A sensor in the granite base releases drinking water and pushes it through 34 nozzles whenever the outside temperature reaches 25°C (77°F) . As soon as the ambient temperature drops to 23°C (73°F), the sensor, which operates from 10 a.m. to 8 p.m., turns off the water supply.

The sensors were included in part to allay concerns about legionella, a pathogenic bacteria that can reproduce in water.  

“When the spray stops, the system drains, and therefore no microbial contamination can develop,” said Dr. Hans-Peter Hutter, deputy head of the Department of Environmental Health at the Center for Public Health at Medical University Vienna, in a televised interview.

Hutter also assured the public that there is no increased risk of a Covid-19 infection from the spray as long as people adhere to the one-meter social distance requirement.


But Samer Bagaeen of the University of Kent's School of Architecture and Planning notes that air cooling systems, like the ones used in Germany at abattoirs, have been found recently to be a risk factor for Covid-19 outbreaks.

“The same could be said for spay devices,” he warned.

Vienna’s district councils selected the 22 Cool Street locations with the help of the city’s Urban Heat Vulnerability Index. The map shows where most people suffer from heat by evaluating temperature data, green and water-related infrastructure, and demographic data.

“Urban heat islands can occur when cities replace the natural land cover with dense concentrations of pavement, buildings, and other surfaces that absorb and retain heat,” as the US Environmental Protection Agency states.


A rendering of Vienna's planned park featuring a Coolspot, which is scheduled to open in August. Click to expand.
(Courtesy Carla Lo Landscape Architecture)

Vienna’s sixth district, Mariahilf, is such an area. The construction of the capital’s first “Cooling Park”, a €1 million project covering the 10,600 square-metre Esterházypark, is designed to provide relief. 
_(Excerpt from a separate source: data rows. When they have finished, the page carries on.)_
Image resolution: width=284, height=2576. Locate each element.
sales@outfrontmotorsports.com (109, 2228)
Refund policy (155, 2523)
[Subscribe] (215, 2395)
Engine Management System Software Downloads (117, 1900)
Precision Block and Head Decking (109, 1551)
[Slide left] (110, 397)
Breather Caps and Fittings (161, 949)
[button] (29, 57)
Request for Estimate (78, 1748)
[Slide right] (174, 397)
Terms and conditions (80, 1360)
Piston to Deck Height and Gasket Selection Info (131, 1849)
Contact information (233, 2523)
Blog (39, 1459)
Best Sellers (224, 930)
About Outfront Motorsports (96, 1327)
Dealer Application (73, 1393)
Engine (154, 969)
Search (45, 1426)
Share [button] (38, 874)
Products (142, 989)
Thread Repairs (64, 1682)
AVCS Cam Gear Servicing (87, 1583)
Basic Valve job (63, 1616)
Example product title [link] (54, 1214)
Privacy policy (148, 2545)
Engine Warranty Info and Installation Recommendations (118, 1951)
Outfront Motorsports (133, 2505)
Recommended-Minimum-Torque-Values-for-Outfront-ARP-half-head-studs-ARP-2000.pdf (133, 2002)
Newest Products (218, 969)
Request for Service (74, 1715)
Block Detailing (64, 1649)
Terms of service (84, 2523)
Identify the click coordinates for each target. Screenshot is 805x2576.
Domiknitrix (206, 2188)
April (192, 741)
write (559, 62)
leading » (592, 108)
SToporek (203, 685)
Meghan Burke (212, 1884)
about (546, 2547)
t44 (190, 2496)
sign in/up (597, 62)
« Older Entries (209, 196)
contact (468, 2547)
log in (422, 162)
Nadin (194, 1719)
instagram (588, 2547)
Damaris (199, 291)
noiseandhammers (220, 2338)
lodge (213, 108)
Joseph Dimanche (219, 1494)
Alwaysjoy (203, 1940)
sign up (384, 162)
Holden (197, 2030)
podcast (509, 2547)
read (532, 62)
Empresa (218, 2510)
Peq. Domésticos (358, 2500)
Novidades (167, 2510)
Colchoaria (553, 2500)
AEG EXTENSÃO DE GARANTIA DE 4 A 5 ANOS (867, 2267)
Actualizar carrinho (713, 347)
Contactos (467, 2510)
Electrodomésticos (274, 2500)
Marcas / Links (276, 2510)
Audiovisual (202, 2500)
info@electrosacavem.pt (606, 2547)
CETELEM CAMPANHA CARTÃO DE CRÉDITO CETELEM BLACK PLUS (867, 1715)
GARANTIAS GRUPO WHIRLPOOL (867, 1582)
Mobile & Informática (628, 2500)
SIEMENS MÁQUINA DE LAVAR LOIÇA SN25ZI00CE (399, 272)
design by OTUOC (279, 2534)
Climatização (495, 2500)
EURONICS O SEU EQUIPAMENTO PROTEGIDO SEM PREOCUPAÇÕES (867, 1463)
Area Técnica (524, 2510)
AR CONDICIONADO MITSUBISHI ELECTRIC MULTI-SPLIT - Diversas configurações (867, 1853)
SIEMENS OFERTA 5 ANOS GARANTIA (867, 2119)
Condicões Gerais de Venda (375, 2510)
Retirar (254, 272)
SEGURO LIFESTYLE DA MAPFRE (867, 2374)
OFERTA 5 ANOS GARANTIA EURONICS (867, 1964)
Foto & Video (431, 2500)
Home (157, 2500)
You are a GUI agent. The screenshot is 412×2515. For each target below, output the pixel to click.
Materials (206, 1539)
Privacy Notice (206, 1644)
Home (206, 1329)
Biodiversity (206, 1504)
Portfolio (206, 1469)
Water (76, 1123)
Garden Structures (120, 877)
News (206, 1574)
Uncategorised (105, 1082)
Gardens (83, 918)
Green4Cities, a centre of excellence for green infrastructure in urban areas, designed the park’s main attraction, the “Coolspot”. The nearly 3.40-metre high steel trellis holds three rings equipped with spray nozzles. Textile shading slats, tensioned with steel cables, cover them.

The effects of evaporation and evapotranspiration create a cooler microclimate around the 30 square-metre seating area, alongside other spray spots selectively scattered across the park.

The high-pressure spray also deposits tiny droplets on plant and tree leaves, which stimulates them to sweat even more. All together, these collective measures help to cool their surroundings by up to six degrees.

The landscape architect Carla Lo and her team planned what she calls the “low-tech” park components. “Plants are an essential design element of the Cooling Park,” Lo says. “By unsealing the [soil], we can add new grass, herbaceous beds, and more climate-resistant trees to the existing cultivation”.

Light-coloured, natural stone punctuated by grass seams replaces the old concrete surfaces, and wooden benches meander throughout the park.

Living near the park and yearning for an urban escape close by, Lo says she’s motivated to ensure the park is completed by mid-August.

“If we don't do anything, Vienna will be another eight degrees Celsius hotter in 2050 than it already is,” Hebein said.

Vienna recently came in first in the World's 10 Greenest Cities Index by the consulting agency Resonance.

“There is no one size fits all on how cities respond to urban heat,” says the University of Kent’s Bagaeen, who points out that Vienna was one of the first European cities to set up an Urban Heat Islands Strategic Plan in 2015.

In the short term, prognoses on the city’s future development may be more difficult: Vienna votes this autumn.

Petra Loho is a journalist and photographer based in Austria.